Mantis botnet is tracked behind Cloudflare June DDoS attacks
In June 2022, Cloudflare reported the largest HTTPS DDoS attack that originated from the Mantis botnet.
The record-breaking distributed denial-of-service (DDoS) attack that Cloudflare mitigated last month originated from a new botnet called Mantis.
Mantis botnet that sends 26 million requests per second attack is the most significant attack on record that came from 5,067 devices.
Previously it was recorded by the MÄ“ris botnet, which launched an attack at a rate of 21.8 million requests per second.
Since then, Cloudflare has been tracking this botnet, which they called “Mantis”, and the attacks it has launched against almost a thousand Cloudflare customers.
Generating 26M HTTP requests is hard enough to do without the extra overhead of establishing a secure connection, but Mantis did it over HTTPS. HTTPS DDoS attacks are more expensive in terms of required computational resources because of the higher cost of establishing a secure TLS encrypted connection. This stands out and highlights the unique strength behind this botnet.
Mantis targets focus on servers and virtual machines, which come with significantly more resources.
Mantis is the next evolution of the Meris botnet.
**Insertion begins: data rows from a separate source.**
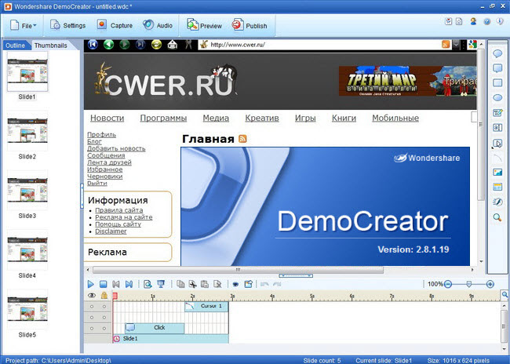Click the help icon in top-right
510x364 pixels.
pyautogui.click(x=486, y=23)
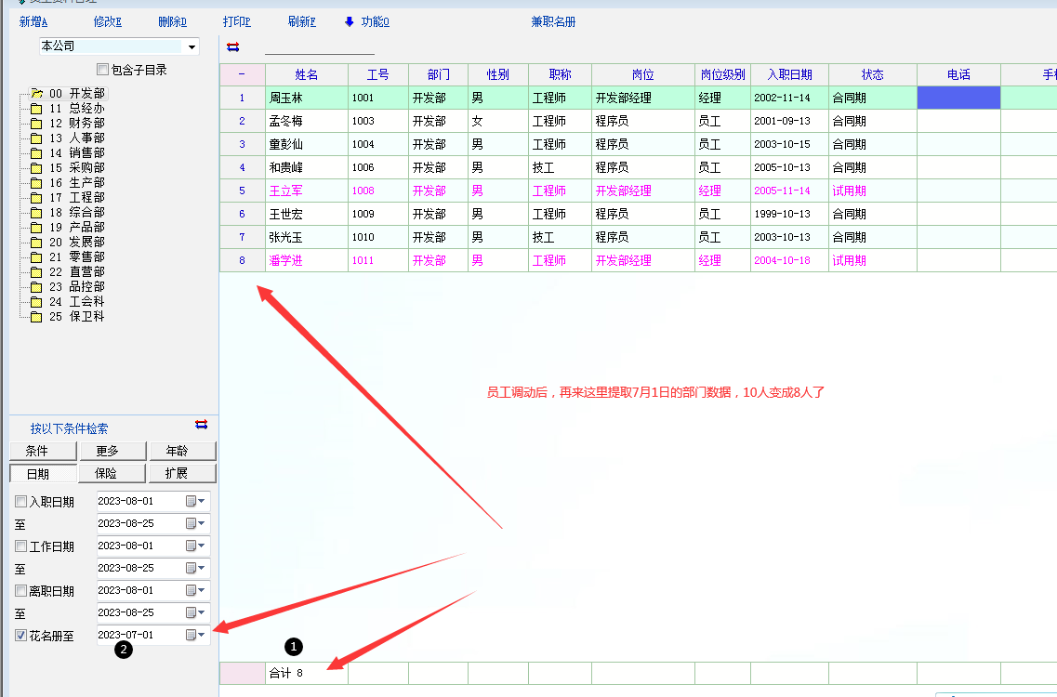Screen dimensions: 1057x697
Task: Click the swap arrows icon beside 按以下条件检索
Action: tap(201, 425)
The Meris botnet relied on MikroTik devices, but Mantis has branched out to include a variety of VM platforms and supports running various HTTP proxies to launch attacks.
Mantis Targets
Mantis targets entities in the IT and telecom (36%), news, media, and publications (15%), finance (10%), and gaming (12%) sectors. Over the past 30 days, Mantis launched 3,000 DDoS attacks against almost a thousand Cloudflare customers, the company notes.
When we look at these companies’ locations, we can see that over 20% of the DDoS attacks targeted US-based companies, over 15% Russia-based companies, and less than five percent included Turkey, France, Poland, Ukraine, and more.
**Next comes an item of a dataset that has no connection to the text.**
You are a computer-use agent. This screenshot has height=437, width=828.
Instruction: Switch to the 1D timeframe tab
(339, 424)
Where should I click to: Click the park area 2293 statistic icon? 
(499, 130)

Cloudflare named the botnet that launched the 26M rps (requests per second) DDoS attack “Mantis” as it is also like the Mantis shrimp, small but very powerful. Mantis shrimps, also known as “thumb-splitters”, are very small; less than 10 cm in length, but their claws are so powerful that they can generate a shock wave with a force of 1,500 Newtons at speeds of 83 km/h from a standing start. Similarly, the Mantis botnet operates a small fleet of approximately 5,000 bots, but with them can generate a massive force — responsible for the largest HTTP DDoS attacks Cloudflare has ever observed.